INSERM U-1046, CHRU Montpellier, Department of Clinical Physiology, University of Montpellier I and II, Montpellier, France;
J Appl Physiol (1985). 2013 Dec;115(12):1796-805. doi: 10.1152/japplphysiol.00778.2013. Epub 2013 Oct 17.
Peripheral muscle dysfunction, associated with reductions in fiber cross-sectional area (CSA) and in type I fibers, is a key outcome in chronic obstructive pulmonary disease (COPD). However, COPD peripheral muscle function and structure show great heterogeneity, overlapping those in sedentary healthy subjects (SHS). While discrepancies in the link between muscle structure and phenotype remain unexplained, we tested whether the fiber CSA and the type I fiber reductions were the attributes of different phenotypes of the disease, using unsupervised clustering method and post hoc validation. Principal component analysis performed on functional and histomorphological parameters in 64 COPD patients {forced expiratory volume in 1 s (FEV1) = 42.0 [30.0-58.5]% predicted} and 27 SHS (FEV1 = 105.0 [95.0-114.0]% predicted) revealed two COPD clusters with distinct peripheral muscle dysfunctions. These two clusters had different type I fiber proportion (26.0 ± 14.0% vs. 39.8 ± 12.6%; P < 0.05), and fiber CSA (3,731 ± 1,233 vs. 5,657 ± 1,098 μm(2); P < 0.05). The "atrophic" cluster showed an increase in muscle protein carbonylation (131.5 [83.6-200.3] vs. 83.0 [68.3-105.1]; P < 0.05). Then, COPD patients underwent pulmonary rehabilitation. If the higher risk of exacerbations in the "atrophic" cluster did not reach statistical significance after adjustment for FEV1 (hazard ratio: 2.43; P = 0.11, n = 54), the improvement of VO2sl after training was greater than in the nonatrophic cluster (+24 ± 16% vs. +6 ± 13%; P < 0.01). Last, their age was similar (60.4 ± 8.8 vs. 60.8 ± 9.0 yr; P = 0.87), suggesting a different time course of the disease. We identified and validated two phenotypes of COPD patients showing different muscle histomorphology and level of oxidative stress. Thus our study demonstrates that the muscle heterogeneity is the translation of different phenotypes of the disease.

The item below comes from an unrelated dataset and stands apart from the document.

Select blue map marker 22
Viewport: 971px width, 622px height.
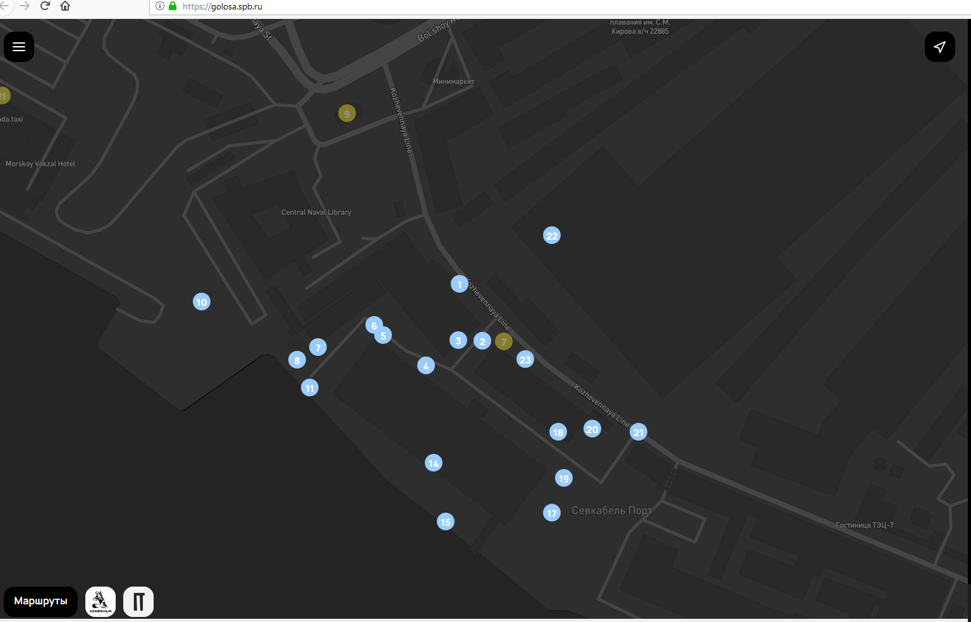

外周肌肉功能障碍与纤维横截面积(CSA)和 I 型纤维减少有关,是慢性阻塞性肺疾病(COPD)的一个关键结果。然而,COPD 外周肌肉功能和结构表现出很大的异质性,与久坐的健康受试者(SHS)重叠。尽管肌肉结构与表型之间的联系仍存在差异,但我们使用无监督聚类方法和事后验证来测试纤维 CSA 和 I 型纤维减少是否是疾病不同表型的特征。对 64 名 COPD 患者[第 1 秒用力呼气量(FEV1)= 42.0[30.0-58.5]%预计值]和 27 名 SHS(FEV1 = 105.0[95.0-114.0]%预计值]的功能和组织形态学参数进行主成分分析,揭示了两个具有不同外周肌肉功能障碍的 COPD 聚类。这两个聚类具有不同的 I 型纤维比例(26.0±14.0%与 39.8±12.6%;P<0.05)和纤维 CSA(3731±1233 与 5657±1098 μm2;P<0.05)。“萎缩”聚类显示肌肉蛋白羰基化增加(131.5[83.6-200.3]与 83.0[68.3-105.1];P<0.05)。然后,COPD 患者接受了肺康复治疗。如果在调整 FEV1 后,“萎缩”聚类中更高的恶化风险没有达到统计学意义(危险比:2.43;P=0.11,n=54),那么训练后 VO2sl 的改善大于非萎缩聚类(+24±16%与+6±13%;P<0.01)。最后,他们的年龄相似(60.4±8.8 与 60.8±9.0 岁;P=0.87),提示疾病的不同进程。我们确定并验证了 COPD 患者的两种表型,它们表现出不同的肌肉组织形态学和氧化应激水平。因此,我们的研究表明,肌肉异质性是疾病不同表型的翻译。